Two top electrode (TE) metals, Al and Ta, were deposited on TaOx/Pt to investigate the effect of different interfacial states between TE and TaOx on resistive switching (RS). During TE metals deposition, 4-nm-thick AlO delta interface layer (IL) formed in situ in Al/TaOx/Pt, whereas no IL formed in Ta/TaOx/Pt. The AlOd IL acts as a series resistor (R-S) rather than an RS layer. Therefore, Al/TaOx/Pt can suppress voltage or current overshoot effect during the set process owing to the IL voltage-division effect. The high R-s (AlO delta: 60 k Omega) may facilitate the formation of a finer conductive filament, allowing the Al/TaOx/Pt sample to be set under an ultra-low current (similar to 5 mu A).

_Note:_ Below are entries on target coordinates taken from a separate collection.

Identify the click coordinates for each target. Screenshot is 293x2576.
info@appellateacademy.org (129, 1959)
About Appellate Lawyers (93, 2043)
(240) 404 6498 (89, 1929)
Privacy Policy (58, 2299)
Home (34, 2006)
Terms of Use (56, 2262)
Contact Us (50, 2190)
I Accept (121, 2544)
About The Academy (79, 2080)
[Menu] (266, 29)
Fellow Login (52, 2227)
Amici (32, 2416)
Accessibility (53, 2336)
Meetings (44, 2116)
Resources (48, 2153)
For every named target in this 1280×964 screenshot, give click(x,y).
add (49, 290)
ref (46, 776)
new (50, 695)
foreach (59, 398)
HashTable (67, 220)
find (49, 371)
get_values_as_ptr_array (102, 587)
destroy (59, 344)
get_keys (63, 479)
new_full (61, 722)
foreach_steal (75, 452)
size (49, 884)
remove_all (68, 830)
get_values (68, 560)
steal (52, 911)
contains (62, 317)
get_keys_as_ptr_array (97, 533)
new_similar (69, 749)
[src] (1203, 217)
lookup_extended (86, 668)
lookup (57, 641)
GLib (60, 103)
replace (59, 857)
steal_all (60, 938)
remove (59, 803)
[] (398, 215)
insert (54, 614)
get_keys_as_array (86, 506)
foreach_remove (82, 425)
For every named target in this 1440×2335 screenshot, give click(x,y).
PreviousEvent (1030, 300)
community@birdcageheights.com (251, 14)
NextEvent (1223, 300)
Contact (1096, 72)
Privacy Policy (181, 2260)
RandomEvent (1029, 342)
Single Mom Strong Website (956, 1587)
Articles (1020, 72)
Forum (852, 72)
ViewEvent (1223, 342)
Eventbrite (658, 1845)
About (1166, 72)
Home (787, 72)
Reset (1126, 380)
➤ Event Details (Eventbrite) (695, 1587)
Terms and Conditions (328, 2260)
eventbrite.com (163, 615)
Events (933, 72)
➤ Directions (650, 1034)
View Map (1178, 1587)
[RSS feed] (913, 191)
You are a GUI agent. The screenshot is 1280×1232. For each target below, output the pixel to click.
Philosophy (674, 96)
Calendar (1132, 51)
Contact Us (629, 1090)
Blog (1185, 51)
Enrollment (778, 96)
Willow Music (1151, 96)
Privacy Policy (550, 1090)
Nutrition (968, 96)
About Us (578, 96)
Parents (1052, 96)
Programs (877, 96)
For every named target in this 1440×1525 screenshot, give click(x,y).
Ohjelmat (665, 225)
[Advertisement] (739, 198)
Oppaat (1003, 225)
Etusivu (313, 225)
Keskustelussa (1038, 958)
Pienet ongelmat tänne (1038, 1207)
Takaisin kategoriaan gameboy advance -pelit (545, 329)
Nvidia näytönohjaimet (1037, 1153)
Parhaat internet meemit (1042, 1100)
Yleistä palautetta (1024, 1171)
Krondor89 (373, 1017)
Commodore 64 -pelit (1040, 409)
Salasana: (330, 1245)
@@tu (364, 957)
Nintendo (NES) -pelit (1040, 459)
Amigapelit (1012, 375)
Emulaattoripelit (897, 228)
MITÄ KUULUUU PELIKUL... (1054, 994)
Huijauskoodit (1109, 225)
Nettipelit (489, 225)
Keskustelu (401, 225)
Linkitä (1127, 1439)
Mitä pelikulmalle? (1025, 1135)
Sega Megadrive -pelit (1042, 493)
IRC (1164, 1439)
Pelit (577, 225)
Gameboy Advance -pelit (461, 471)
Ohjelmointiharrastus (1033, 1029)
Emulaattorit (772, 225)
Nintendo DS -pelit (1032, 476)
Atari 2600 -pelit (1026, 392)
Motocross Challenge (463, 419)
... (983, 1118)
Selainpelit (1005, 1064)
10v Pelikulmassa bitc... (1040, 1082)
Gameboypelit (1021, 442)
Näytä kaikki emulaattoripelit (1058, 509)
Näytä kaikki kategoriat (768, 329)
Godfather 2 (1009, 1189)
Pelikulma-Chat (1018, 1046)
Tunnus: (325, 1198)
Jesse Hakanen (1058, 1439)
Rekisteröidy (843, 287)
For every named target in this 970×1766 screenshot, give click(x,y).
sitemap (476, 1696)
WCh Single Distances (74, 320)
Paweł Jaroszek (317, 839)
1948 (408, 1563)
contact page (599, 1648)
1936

In contrast, Ta/TaOx/Pt requires a much larger current (similar to 5 mA). Although the power consumption is low, the endurance performance of Al/TaOx/Pt is not good enough. During repeated RS, the oxygen ions in TaOx are consumed to oxidize TE Al owing to the high oxygen affinity of Al. This process causes an increase in the oxygen vacancy concentration of TaOx, reducing the durability of Al/TaOx/Pt. Therefore, the series IL not only functions as a voltage divider but can also exchange oxygen ions with the RS layer, which significantly influences the low power consumption and high-endurance.